Kutipan Dokumen
IJ.COM
Informasi Dapodik, GTK, BOS, yang di update berkala

Aplikasi RSDM GTK Apa Itu?

Aplikasi RSDM GTK 2026
Aplikasi RSDM GTK Apa Itu?

Ruang Sumber Daya Manusia (RSDM) merupakan aplikasi yang dipakai untuk mengelola mutasi, penugasan, dan penataan data Guru serta Tenaga Kependidikan (GTK).

Aplikasi RSDM Tahun 2026 bertujuan agar terciptanya Pemerataan Distribusi Guru berbasis Analisis Kebutuhan Guru yang siap digunakan dan sesuai dengan kebutuhan baik Instansi Pembina Pusat maupun Instansi Pemerintah Daerah. Aplikasi ini diharapkan memenuhi standar proses bisnis dan data, standar teknis dan prosedur pengembangan aplikasi, standar interoperabilitas, standar teknis dan prosedur keamanan data, serta standar layanan.

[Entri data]
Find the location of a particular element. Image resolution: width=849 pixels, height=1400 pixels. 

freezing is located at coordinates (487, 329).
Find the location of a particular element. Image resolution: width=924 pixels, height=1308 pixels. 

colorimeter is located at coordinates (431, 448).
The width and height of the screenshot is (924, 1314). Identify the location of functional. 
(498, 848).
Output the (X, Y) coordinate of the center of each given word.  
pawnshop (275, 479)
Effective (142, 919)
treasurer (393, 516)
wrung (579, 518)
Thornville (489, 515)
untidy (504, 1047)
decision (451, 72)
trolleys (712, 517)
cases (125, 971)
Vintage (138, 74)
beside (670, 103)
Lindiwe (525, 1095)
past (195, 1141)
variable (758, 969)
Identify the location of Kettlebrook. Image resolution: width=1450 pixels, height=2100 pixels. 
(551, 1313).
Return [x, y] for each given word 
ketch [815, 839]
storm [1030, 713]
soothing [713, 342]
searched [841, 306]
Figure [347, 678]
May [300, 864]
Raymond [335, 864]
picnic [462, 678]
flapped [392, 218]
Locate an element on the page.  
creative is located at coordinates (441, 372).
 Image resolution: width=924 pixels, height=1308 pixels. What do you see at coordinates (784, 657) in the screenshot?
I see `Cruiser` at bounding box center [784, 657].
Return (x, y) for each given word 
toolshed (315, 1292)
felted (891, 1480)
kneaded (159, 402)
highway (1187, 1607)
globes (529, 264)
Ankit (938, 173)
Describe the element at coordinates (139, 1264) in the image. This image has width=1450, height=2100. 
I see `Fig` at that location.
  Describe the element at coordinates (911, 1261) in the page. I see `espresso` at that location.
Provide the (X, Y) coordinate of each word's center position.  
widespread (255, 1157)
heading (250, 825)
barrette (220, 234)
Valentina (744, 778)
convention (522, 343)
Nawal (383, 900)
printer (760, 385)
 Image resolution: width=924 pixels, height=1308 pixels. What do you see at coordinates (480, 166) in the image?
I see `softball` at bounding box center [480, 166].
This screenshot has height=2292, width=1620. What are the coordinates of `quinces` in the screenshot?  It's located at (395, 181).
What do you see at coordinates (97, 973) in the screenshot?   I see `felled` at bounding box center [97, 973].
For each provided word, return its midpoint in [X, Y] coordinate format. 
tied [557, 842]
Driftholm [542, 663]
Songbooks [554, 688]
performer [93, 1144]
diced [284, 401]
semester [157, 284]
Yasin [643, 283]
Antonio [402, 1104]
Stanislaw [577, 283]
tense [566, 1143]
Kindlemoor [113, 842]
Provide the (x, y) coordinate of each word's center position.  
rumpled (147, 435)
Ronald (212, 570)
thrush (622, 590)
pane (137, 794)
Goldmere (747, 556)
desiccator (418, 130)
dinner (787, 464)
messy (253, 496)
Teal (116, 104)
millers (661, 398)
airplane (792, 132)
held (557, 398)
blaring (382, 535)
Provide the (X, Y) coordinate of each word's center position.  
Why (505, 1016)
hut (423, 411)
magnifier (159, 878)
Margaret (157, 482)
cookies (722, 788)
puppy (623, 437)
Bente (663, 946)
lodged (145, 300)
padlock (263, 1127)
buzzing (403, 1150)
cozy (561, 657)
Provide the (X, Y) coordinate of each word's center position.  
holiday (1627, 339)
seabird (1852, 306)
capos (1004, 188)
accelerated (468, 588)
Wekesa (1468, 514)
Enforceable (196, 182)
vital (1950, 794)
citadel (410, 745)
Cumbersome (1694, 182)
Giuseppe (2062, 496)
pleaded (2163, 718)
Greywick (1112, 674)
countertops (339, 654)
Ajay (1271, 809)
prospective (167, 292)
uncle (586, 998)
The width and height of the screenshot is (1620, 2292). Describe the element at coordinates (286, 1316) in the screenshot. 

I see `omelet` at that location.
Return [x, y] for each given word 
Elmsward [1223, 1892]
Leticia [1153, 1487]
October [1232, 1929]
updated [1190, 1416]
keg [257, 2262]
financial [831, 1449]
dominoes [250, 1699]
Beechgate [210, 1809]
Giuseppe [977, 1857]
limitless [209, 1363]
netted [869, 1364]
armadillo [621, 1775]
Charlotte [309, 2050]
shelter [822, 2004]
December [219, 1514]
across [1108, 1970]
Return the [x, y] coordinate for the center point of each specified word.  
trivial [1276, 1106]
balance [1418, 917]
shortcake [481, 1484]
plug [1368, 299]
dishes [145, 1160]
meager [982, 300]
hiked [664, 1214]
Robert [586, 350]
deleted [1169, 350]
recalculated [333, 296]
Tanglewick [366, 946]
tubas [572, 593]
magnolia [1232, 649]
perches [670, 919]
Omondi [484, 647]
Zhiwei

Pertanyaan tentang Materi
1. Menurut teks tentang aplikasi RSDM GTK, apa kepanjangan dari RSDM?
2. Perbarui bagian teks tentang aplikasi RSDM GTK dari "Ruang Sumber Daya" sampai "Tenaga Kependidikan (GTK).", dengan mengganti "mutasi" menjadi "pemindahan".

Jawaban Setiap Tugas
1. Ruang Sumber Daya Manusia.

2.
Ruang Sumber Daya Manusia (RSDM) merupakan aplikasi yang dipakai untuk mengelola pemindahan, penugasan, dan penataan data Guru serta Tenaga Kependidikan (GTK).